First up, street art of Ulaanbaatar!
Here she is (second from left) with some of her sisters and some decidedly less glorious graffiti
Ulaanbaatar seems to have a flourishing art scene and a number of excellent small galleries showing a variety of new work. Others know more about this, so please feel free to leave a comment (attn: Teresa). On Thursday, August 15th, the 976 gallery had an opening for several talented young artists. We were lucky enough to attend and cameras were encouraged:
The featured artist was a young man named Otgontuvden and his works made up the majority of the exhibition:
Lama (Monk). This portrait reminds me of Rembrandt, almost like a combination between some of his self-portraits as he grew older and his 'Philosopher in Meditation'.
The overall impression is one of vitality and conflict generated by the interactions between the men as well as the horses. (Notice the band playing in the bottom left corner)
In 2011, I was fortunate enough to visit an art's guild in Ulaanbaatar and get a tour of a number of individual artist's studio. While Otgontuvden is young, his style is highly reminiscent of the works produced by some of the older painters in that guild. However, Otgontuvden's choices regarding composition and subject matter really differentiate him from what I perceive to be an older school of Mongolian oil painting.

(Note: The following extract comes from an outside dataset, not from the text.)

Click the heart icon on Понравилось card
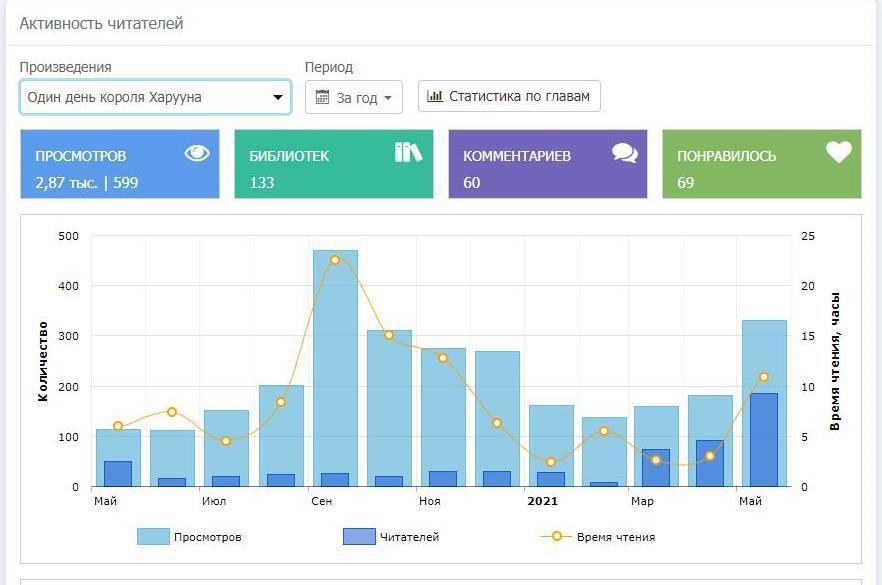882x585 pixels. coord(838,152)
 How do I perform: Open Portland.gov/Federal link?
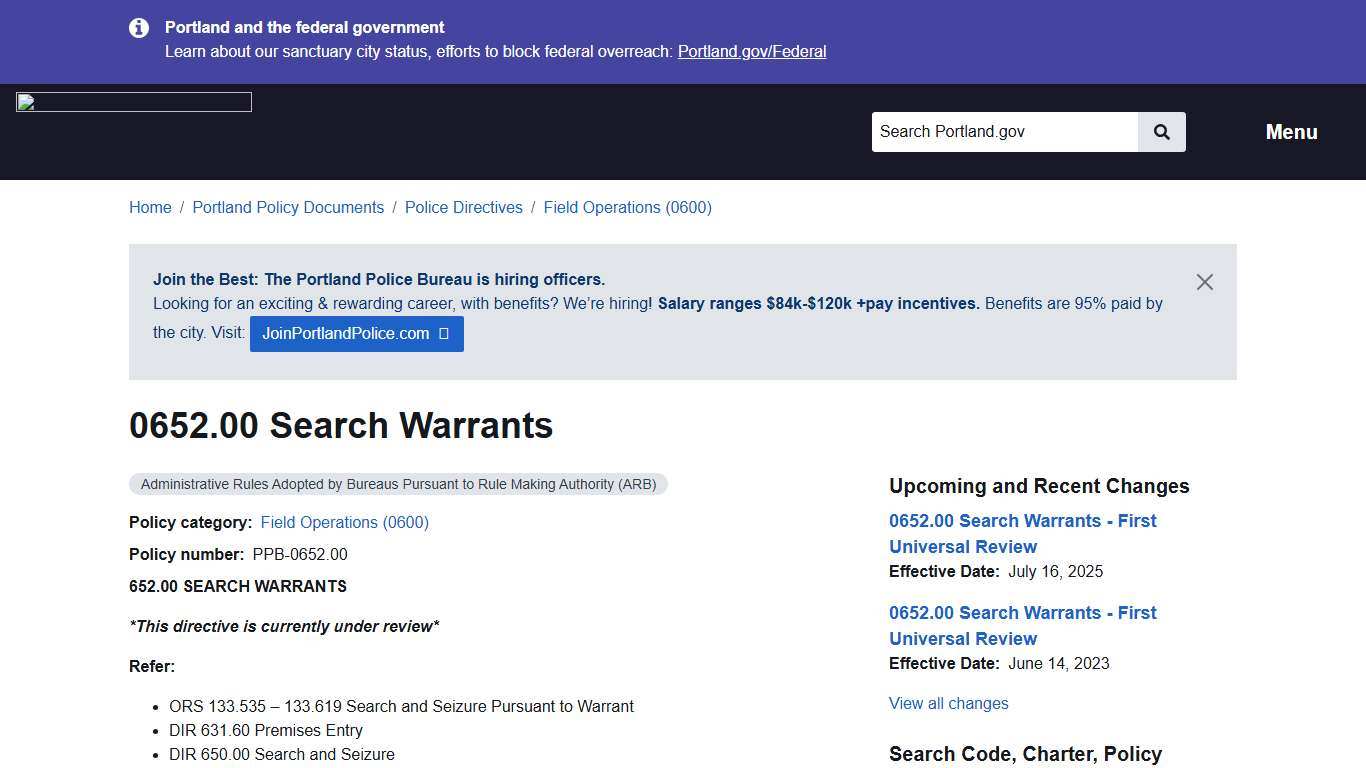[752, 51]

Khishigsuren is another young artist showing only three pieces at 976 that seemed of a more Impressionist bent than anything I've seen in Mongolia. However, like Otgotuvden, Khishigsurn appears to favor pastoral nomadic and traditional Mongolian themes:
Last but not least were the spectacular works of Nomin:
If the other two featured artists work with pastoral nomadic motifs, Nomin delves heavily into Mongolian history and Buddhism in this exhibition. In the above photo, the picture on the left is a procession of women in Mongol Imperial royal garb. I've seen Yuan Dynasty portraiture of Chinggisid queens and princesses in similar attire:
The picture on the right is much more detailed:
Om Mani Pad Me Om. Aside from the royal processional, most of Nomin's paintings displayed at this exhibition featured this puppet-strings motif (you can make out the control bars clustered at the very top of the painting and then trace the strings down to each figure). The dizzingly complex scene depicted here is set in the Mongolian Buddhist pantheon. Not being a scholar of Mongolian Buddhism, I have nothing to add except selected close-ups:
Another of Nomin's paintings with Mongolian Buddhist themes and motifs:
Some of my favorite details from the above work:
To close out the post, a figure who should be familiar to many readers:
Boba Fett didn't die in the sarlacc pit, he just lost a few limbs. Somebody get him a tourniquet, stat!